## To do:
1 - In the text on healthcare diagnostics, which common conditions are named as ones where diagnostics had become a weak link in the cascade of care?
2 - Using the text on healthcare diagnostics, explain why diagnostics had become one of the weakest links in the cascade of care.
3 - Continue the text on healthcare diagnostics from where it stops.

## Text provided:
Healthcare facilities were forced outside hospital boundaries in the pandemic, leading to a rise in home diagnostics, but there is a need of a more analytical approach in managing, gathering data.
A timely and accurate diagnosis is vital to improving the prognosis of the disease and containing outbreaks. The pandemic has drastically altered the perception of diagnostics, and it has now gained the centre stage. With changed consumer behaviour and increased awareness of healthcare, there has been an upward tick in preventive testing, as people have become more aware of the importance of maintaining a healthy life.
Diagnostics was previously a neglected or side-lined aspect of the healthcare system. Owing to the lack of easy access to diagnostic testing, it had become one of the weakest links in the cascade of care for many common conditions—including tuberculosis, diabetes, and hypertension.

## Given information:
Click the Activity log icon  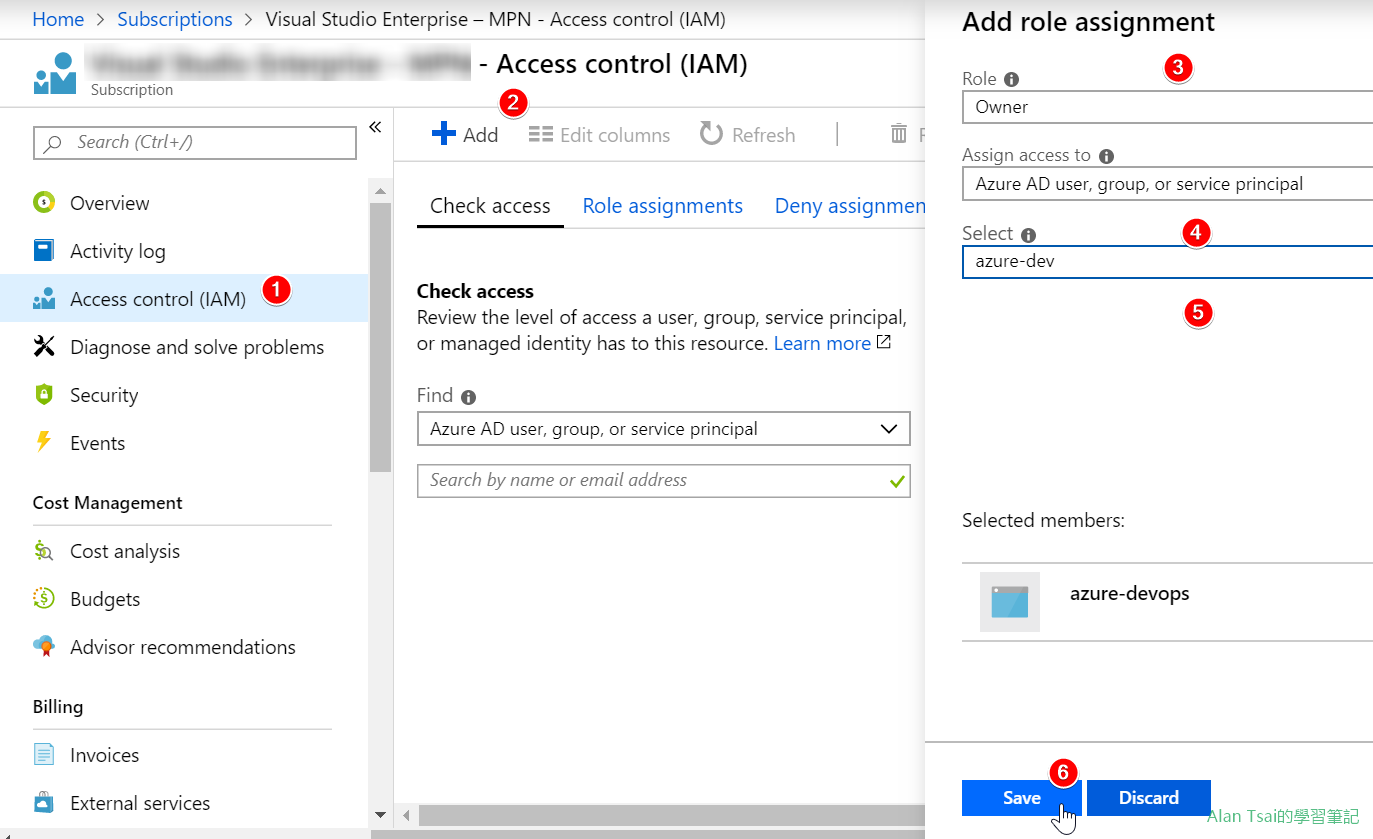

...

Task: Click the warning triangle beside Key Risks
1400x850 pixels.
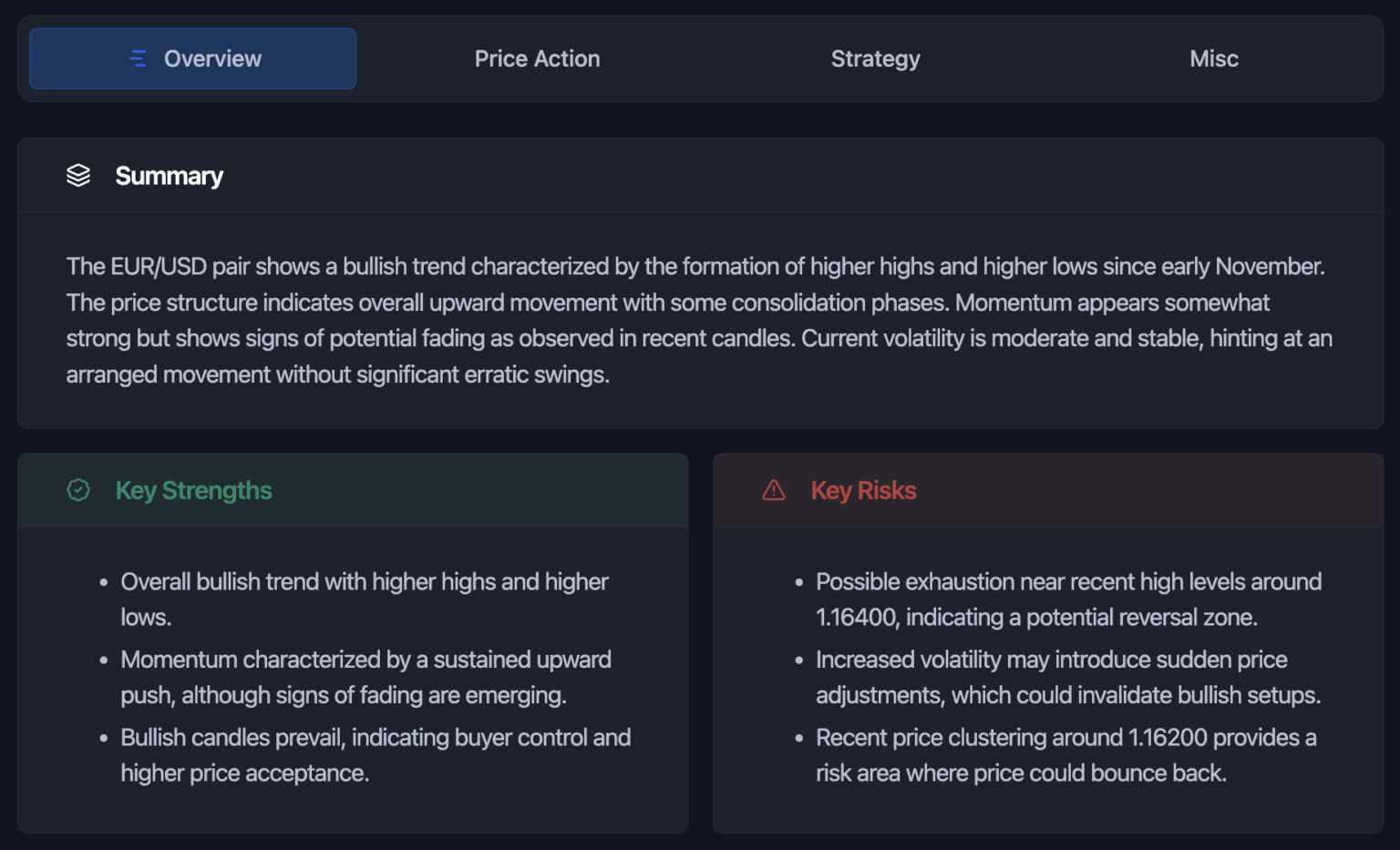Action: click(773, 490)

## Response list:
1 - Tuberculosis, diabetes, and hypertension.

2 - Diagnostics had become one of the weakest links because diagnostic testing was not easy to access. The text also describes diagnostics as a previously neglected or side-lined part of the healthcare system.

3 -
Early in the outbreak of the pandemic, Indian diagnostic markets were inadequately prepared to cope with the resulting pressures. The lack of adequate manufacturing capacities, supply chain issues, and reliance on imported diagnostic kits highlighted the inefficiency of the Indian diagnostic market to deal with a contagion of this scale.
Given the nature of the outbreak—healthcare facilities were forced outside hospital boundaries, leading to a rise in home diagnostics. Home testing facilities gained prominence, despite the decline in patient volumes seen in hospital-based laboratories. This trend can be attributed to home confinement and uncertainty surrounding Covid-19, combined with a shift in lifestyle that has led to a strong inclination towards home health check-ups. This trend necessitated a restructuring of the diagnostic industry which has fostered the development of affordable, accessible and innovative diagnostics tools.
Health issues caused by the pandemic continue to adversely impact the lives of people—ranging from scarring of the lungs, cardiovascular issues, kidney damage, neurologic issues, to high blood sugar or Type 2 Diabetes. These health risks have created major shifts in diagnosis management—right from the collection of blood samples at home to teleconsultation with doctors to final medication delivery, this ecosystem is continuously changing to become more home-friendly. Additionally, the convenience factor sets in as the ease of doing health checks are now available at one’s doorstep.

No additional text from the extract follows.